Advertisement

Warhol silkscreen of Elvis sells for $81.9 million; Brando fetches less

A Christie's employee speaks about Andy Warhol's "Triple Elvis" and "Four Marlons" during a media preview Oct. 31 in New York.
(Don emmert / AFP / Getty Images)
Share

“Triple Elvis,” a 1963 Andy Warhol silkscreen depicting the king of rock ‘n’ roll in triplicate, sold for $81.9 million at an auction of postwar and contemporary art at Christie’s in New York on Wednesday. The sale, which featured 82 individual pieces, brought in a total of $852.9 million.

Another Warhol piece also stoked buyer interest. “Four Marlons,” which shows actor Marlon Brando from the movie “The Wild One,” sold for $69.6 million, the second highest amount of the evening. A Cy Twombly canvas “Untitled” from 1970 sold for nearly the same amount.

WestSpiel, a German casino company, was the seller of the two Warhol paintings, which had hung in a casino in Aachen since the ‘70s, according to reports.

Advertisement

The Christie’s sale boasted a blue-chip lineup of works by Francis Bacon, Ed Ruscha, Gerhard Richter and Jeff Koons. The Koons sculpture “Balloon Monkey,” which is one of five that the American artist created in the series, fetched $25.9 million, in the middle of the auction house’s estimate of $20 million to $30 million.

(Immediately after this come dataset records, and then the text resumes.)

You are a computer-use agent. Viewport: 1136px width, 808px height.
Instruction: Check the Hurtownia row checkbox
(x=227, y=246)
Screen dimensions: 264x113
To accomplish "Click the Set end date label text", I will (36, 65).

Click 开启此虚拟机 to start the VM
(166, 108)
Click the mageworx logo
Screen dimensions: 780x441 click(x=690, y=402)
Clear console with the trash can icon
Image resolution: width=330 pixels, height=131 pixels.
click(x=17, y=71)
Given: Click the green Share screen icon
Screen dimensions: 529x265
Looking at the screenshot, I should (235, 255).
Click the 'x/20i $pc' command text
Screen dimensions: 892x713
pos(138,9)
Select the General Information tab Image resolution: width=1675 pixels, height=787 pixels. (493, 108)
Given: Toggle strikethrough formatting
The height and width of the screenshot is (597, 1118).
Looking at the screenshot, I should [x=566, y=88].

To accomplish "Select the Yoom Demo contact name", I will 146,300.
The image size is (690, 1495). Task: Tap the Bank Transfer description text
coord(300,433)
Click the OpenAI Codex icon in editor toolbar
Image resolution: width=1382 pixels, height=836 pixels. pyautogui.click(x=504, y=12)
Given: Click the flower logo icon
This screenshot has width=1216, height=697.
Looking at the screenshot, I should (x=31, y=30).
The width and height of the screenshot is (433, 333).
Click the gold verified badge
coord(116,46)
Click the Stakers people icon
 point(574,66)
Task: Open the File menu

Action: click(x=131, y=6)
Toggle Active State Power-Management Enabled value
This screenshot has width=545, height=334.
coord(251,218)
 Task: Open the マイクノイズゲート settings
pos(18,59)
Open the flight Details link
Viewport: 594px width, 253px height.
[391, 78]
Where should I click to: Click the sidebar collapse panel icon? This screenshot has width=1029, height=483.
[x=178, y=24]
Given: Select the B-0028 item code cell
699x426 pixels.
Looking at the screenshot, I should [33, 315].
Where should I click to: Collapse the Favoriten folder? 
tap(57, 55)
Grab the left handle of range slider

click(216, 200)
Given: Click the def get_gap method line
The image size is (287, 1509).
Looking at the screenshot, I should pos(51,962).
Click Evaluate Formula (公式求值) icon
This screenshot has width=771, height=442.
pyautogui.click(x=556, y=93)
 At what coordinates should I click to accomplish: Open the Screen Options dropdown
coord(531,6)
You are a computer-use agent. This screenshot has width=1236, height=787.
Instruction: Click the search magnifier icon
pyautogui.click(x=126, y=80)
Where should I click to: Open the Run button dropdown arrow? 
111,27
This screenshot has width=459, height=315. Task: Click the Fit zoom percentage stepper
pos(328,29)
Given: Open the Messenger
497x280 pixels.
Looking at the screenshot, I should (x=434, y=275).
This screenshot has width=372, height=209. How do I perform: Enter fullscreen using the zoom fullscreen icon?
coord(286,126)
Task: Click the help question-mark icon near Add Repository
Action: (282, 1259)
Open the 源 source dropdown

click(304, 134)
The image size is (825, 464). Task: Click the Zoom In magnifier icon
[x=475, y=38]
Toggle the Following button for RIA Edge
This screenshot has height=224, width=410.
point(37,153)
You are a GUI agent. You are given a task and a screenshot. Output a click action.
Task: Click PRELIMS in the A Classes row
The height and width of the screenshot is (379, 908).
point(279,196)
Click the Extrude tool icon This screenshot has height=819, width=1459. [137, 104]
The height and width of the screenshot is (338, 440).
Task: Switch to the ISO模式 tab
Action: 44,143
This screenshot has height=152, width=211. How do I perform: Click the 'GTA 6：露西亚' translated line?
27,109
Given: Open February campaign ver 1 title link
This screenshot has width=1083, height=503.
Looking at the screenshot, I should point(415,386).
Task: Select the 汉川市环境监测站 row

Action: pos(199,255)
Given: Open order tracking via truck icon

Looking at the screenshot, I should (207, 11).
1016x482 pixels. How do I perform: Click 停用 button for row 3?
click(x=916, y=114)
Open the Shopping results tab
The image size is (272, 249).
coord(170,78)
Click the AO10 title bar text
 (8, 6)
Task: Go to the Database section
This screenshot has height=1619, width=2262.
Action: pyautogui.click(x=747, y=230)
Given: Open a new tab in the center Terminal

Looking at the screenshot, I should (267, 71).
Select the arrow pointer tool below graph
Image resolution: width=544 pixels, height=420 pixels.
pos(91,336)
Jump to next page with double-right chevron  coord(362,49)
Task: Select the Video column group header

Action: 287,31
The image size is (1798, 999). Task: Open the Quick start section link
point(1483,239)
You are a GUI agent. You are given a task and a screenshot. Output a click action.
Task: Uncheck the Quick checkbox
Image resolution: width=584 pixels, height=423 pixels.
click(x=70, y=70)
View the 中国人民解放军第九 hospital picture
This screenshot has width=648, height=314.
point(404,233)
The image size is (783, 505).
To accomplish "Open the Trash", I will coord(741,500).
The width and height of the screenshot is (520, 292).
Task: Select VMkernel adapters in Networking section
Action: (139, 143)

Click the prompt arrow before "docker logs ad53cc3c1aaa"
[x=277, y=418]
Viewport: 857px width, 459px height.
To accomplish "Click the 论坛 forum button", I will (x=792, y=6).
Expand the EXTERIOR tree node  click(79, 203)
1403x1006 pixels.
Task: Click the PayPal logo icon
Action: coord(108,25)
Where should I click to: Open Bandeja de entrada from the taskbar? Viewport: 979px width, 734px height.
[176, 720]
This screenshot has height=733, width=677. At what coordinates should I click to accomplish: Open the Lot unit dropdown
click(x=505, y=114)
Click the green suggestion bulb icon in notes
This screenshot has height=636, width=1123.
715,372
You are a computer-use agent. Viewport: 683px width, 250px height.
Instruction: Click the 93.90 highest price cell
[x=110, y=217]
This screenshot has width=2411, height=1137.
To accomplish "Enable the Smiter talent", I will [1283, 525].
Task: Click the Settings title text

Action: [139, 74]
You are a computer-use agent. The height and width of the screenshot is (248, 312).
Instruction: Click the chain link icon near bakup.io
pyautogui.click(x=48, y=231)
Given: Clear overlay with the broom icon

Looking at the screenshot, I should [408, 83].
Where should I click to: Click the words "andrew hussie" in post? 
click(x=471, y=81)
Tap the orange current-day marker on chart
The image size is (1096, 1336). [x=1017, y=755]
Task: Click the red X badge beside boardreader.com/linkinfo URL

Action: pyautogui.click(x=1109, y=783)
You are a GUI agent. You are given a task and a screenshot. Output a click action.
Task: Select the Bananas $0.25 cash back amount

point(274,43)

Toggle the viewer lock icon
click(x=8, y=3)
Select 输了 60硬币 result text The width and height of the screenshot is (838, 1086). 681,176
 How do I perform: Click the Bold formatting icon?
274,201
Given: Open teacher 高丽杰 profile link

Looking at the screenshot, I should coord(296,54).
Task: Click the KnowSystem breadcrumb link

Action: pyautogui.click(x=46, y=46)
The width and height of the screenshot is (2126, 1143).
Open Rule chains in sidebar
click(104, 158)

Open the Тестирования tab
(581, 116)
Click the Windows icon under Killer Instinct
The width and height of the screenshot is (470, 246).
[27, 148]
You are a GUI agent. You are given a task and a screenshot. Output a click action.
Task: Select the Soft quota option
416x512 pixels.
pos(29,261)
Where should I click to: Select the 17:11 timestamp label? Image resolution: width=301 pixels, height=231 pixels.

Art dealer Larry Gagosian snapped up two prominent works, according to the New York Times. Gagosian provided the winning bids for an Ed Ruscha work “Smash,” which exceeded estimates to fetch $30.4 million, and a Martin Kippenberger self-portrait for $22.6 million.

The other big sellers on Wednesday included a Bacon canvas from 1960 that fetched $45 million, which was at the low end of estimates, and a Richter painting that sold for $31.5 million, slightly beating estimates.

The auction record for a Warhol painting still belongs to “Silver Car Crash (Double Disaster),” which was created by the artist in 1963 and sold last year for $105.4 million at a Sotheby’s auction.